Nash to New York Similar to Alignment of NBA Stars

The former face of the Columbus Blue Jackets, Rick Nash (Dave Gainer/THW)

From a marketability standpoint, the National Hockey League is in a much better place than it was in on Monday morning and while he still has the CBA negotiations looming, commissioner Gary Bettman almost certainly was wearing his infamous smirk after Rick Nash was traded to the New York Rangers.

The Rangers, who were a chic pick to raise the Stanley Cup in June before running out of steam against New Jersey, addressed their biggest need when they acquired Nash. He might only have 4 games of playoff experience but during his 9 NHL regular seasons, the dude proved he can score. At 6 ft 4 inches, he’s the big winger the blueshirts have needed that can dominate the sidewall and make opposing coaches nervous. Imagine how Peter DeBoer would’ve felt during the playoffs if he would’ve had to formulate a game plan against Rangers team that can line up Nash and Gaborik on the wings next to Richards in the final minute of a tied game. Oh yeah and they have some guy named Ryan Callahan.

Along with John Tortorella, the biggest winner in the deal is the league. Now, along with Lundqvist, Bettman and his cronies have three of the NHL’s biggest stars in the premiere American market. Like his former boss at the NBA, the commissioner can now relish in the newfound marketability of his team that plays at Madison Square Garden. With a championship in Los Angeles and Jonathan Toews jerseys on the rack in Chicago, Nash almost completes the leagues Kobe/Rose/Carmelo profit dream. Now all they need is a trade that takes Bobby Ryan’s talents to Toronto.
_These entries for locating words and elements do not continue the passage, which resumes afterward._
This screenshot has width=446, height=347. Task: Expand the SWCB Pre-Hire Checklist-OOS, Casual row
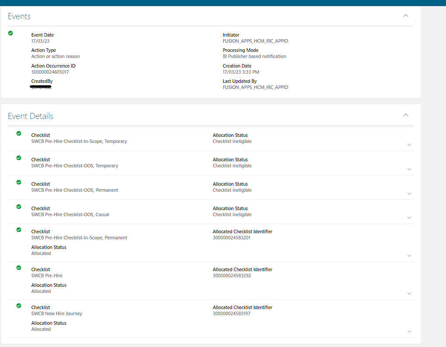click(409, 218)
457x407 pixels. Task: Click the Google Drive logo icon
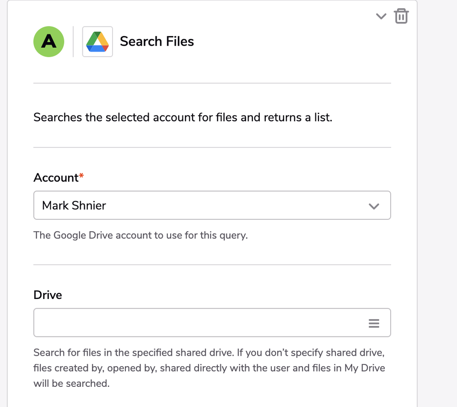pyautogui.click(x=97, y=41)
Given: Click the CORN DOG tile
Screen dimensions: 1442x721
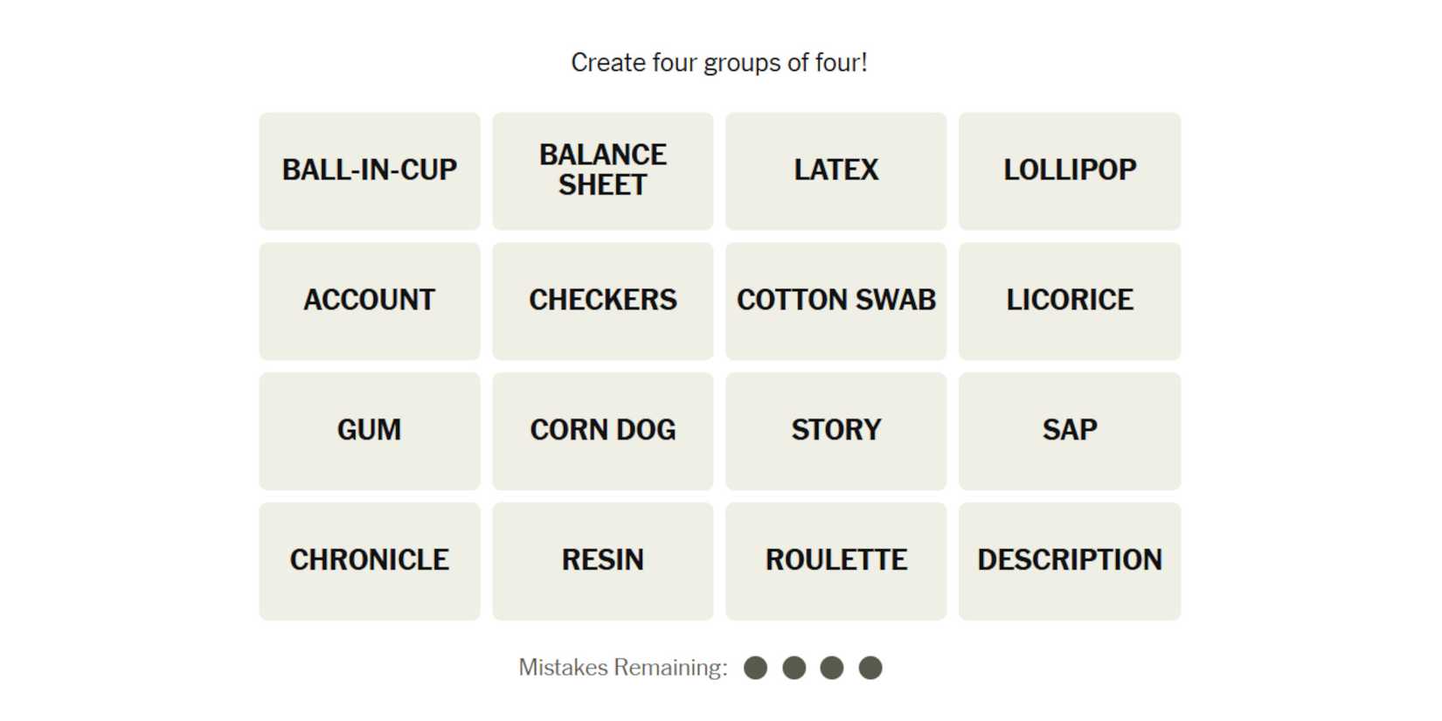Looking at the screenshot, I should pos(602,431).
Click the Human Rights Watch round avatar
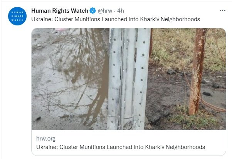The image size is (232, 159). click(x=17, y=16)
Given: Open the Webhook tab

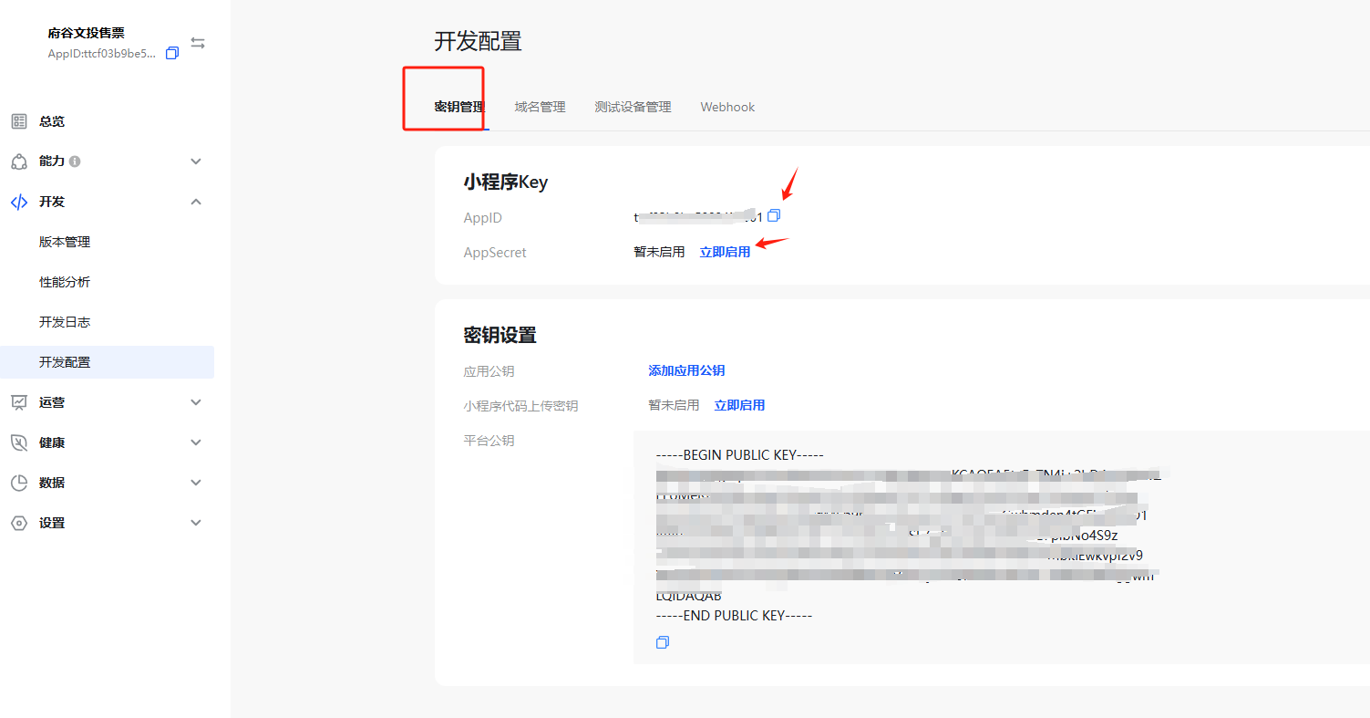Looking at the screenshot, I should 727,107.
Brandon Dubinsky is a nice player but will never make Blue Jackets fans forget their 5-time All-Star and 40-goal scorer. As bad as they needed scoring even before Nash was traded, there’s reason to believe Columbus could improve next season. The distraction Jeff Carter then Nash caused led to a lost season. The team might be a bit of an odds-and-sods collection of B-players but they now have the chance to define themselves as a chippy group that buys into a new team-first concept. Atlanta improved after Kovalchuk left just like the Cleveland Cavaliers had a strong first half of the season post-Decision.

Nash, 28, is in the prime of a career that’s already seen him flourish on an awful team. All signs point toward the upcoming few seasons being off the charts for the former number one pick in the draft. Better yet for fans that would put off their grocery trip for the night their team played Columbus, it’s like there’s a whole new player in the league.

When the biggest markets are plugged in to their hockey teams it makes for revenue and a higher degree national excitement. When LeBron James and Chris Bosh joined Dwayne Wade on the Miami Heat it polarized the sports world but more importantly it had people talking. Opposing teams would circle the date they were scheduled to play Miami before the Heat even won anything. The same will almost certainly happen this year in the NHL when teams play the Suter/Parise-led Minnesota Wild and now the Rangers.